Why don't they need to form a pack? In my own experience, watching the countless numbers of abondoned dogs in Spain where my parents own a property, they DO form packs. I believe this is mainly down to the comfort dogs get from being amongst others, but they still have to fight to get food, even if there is a 'plentiful' supply. Grass is always greener on the other side and all that; the alpha dog will always get the best bits of food and the most, though others may try to challenge him for it, since it must be better than theirs. People throw out all sorts of things, and dogs will eat everything from the food scraps to the contents of babies nappies. Obviously the more dominant ones get the meaty bits, whilst less dominant ones are left with excrement.
"My dogs catch and kill rabbits - always have - but they would happily eat them. Not sure what this proves?"
I take it you mean that they would happily eat them without bringing them to you first? In a wolf pack less dominant animals have to offer up their kills to the alpha, even though the alpha may not have played any role in the kill. By bringing the rabbit to me first, my dog was respecting me as the alpha member. He will do this every time, it was not just with his first kill. I tell him to take it away, and he goes off to eat it. (Is only the male GSDx that does this, the others wouldn't. I think this is mainly because he is much more dominant than the bitches, so I have to enforce all the rules about eating, where to sleep, minding my commands, me going through doors first....all the time, so in return he shows more respectful behaviour. I have never hit any of my dogs, or tried to dominate them through force; except once when he was a pup and he ran after sheep, that time he was shaken by the scruff of his neck, but not hit.)
"My dislike regarding dominance theories is that they were pushed as a miracle treatment for aggressive dogs who had simply not been taught basic manners as pups. All they did was make submissive dogs more submissive and ruin relationships between other dogs and owners who worried far too much about normal behaviour and being "pack leader"! "
I agree with this in part, but what of those puppies who have been brought up well, always do as they are told, then when they are maturing they turn into the evil dog from hell, always challenging the owner? These dogs will challenge younger members more than the older ones, even if the younger ones have had a lot to do with the dog.
All animals have a pecking order and a universal language, don't tell me there isn't a boss amongst your horses! Horses will include donkeys in their herds, donkeys can even be higher ranking than a horse. Why shouldn't people and dogs form a pack? They read our body language as well as they can read other dogs, it is the lack of understanding on some owners parts that causes the trouble.
Animals are put into unnatural environments when we domesticate them, and will generally bond with whatever they can: there have been several racehorses who are weaned with goats, these goats live in the stables with them, and many refuse to go to race meets unless the goat is going too. The goat belongs to the horses' herd. People belong to dogs' packs, or vice versa, however you look at it.

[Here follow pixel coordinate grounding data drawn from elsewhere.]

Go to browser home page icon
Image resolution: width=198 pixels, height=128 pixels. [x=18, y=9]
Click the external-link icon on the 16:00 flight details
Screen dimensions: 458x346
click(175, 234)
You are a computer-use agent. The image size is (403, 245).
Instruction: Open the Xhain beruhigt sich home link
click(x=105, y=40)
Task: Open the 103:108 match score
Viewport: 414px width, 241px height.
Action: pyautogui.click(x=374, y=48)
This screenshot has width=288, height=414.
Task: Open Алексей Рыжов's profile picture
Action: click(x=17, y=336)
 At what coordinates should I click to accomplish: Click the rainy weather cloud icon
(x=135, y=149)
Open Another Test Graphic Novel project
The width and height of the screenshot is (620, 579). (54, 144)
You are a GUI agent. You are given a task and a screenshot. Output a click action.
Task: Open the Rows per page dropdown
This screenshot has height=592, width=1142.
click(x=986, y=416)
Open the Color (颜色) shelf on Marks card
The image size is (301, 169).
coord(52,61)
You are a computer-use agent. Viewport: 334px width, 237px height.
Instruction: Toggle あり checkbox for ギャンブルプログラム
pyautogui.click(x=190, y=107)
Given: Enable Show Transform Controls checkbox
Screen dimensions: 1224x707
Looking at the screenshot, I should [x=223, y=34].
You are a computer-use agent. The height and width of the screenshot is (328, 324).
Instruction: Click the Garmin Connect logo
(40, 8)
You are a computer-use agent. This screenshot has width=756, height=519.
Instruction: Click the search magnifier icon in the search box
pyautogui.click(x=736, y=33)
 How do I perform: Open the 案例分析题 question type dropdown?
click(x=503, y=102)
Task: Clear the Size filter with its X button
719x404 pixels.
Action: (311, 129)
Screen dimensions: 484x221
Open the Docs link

Do you think that when you are out for a walk with your dog off the lead, he comes back because he has to? Or because he wants to? Why would he want to unless he thought of you as his pack member? Do you think it is because he knows he is well fed and cared for at home? My dog couldn't care less about food, he wants to please me to gain favour, the way wolves try to gain favour with the alpha wolf. I think it is an insult to dogs to think they just stay with us because we feed them, their loyalty goes way beyond their hunger, they bind themselves to people as they would to other dogs in a pack in the wild.
Maybe this ought to be moved to the heated debates section? Dogs: Pack animals or not.
Lizzy.
PS. Chloe I respect your opinion, hope I haven't sounded rude anywhere, need to show some of the morons on other sites that we can have completely opposite opinions and still get on!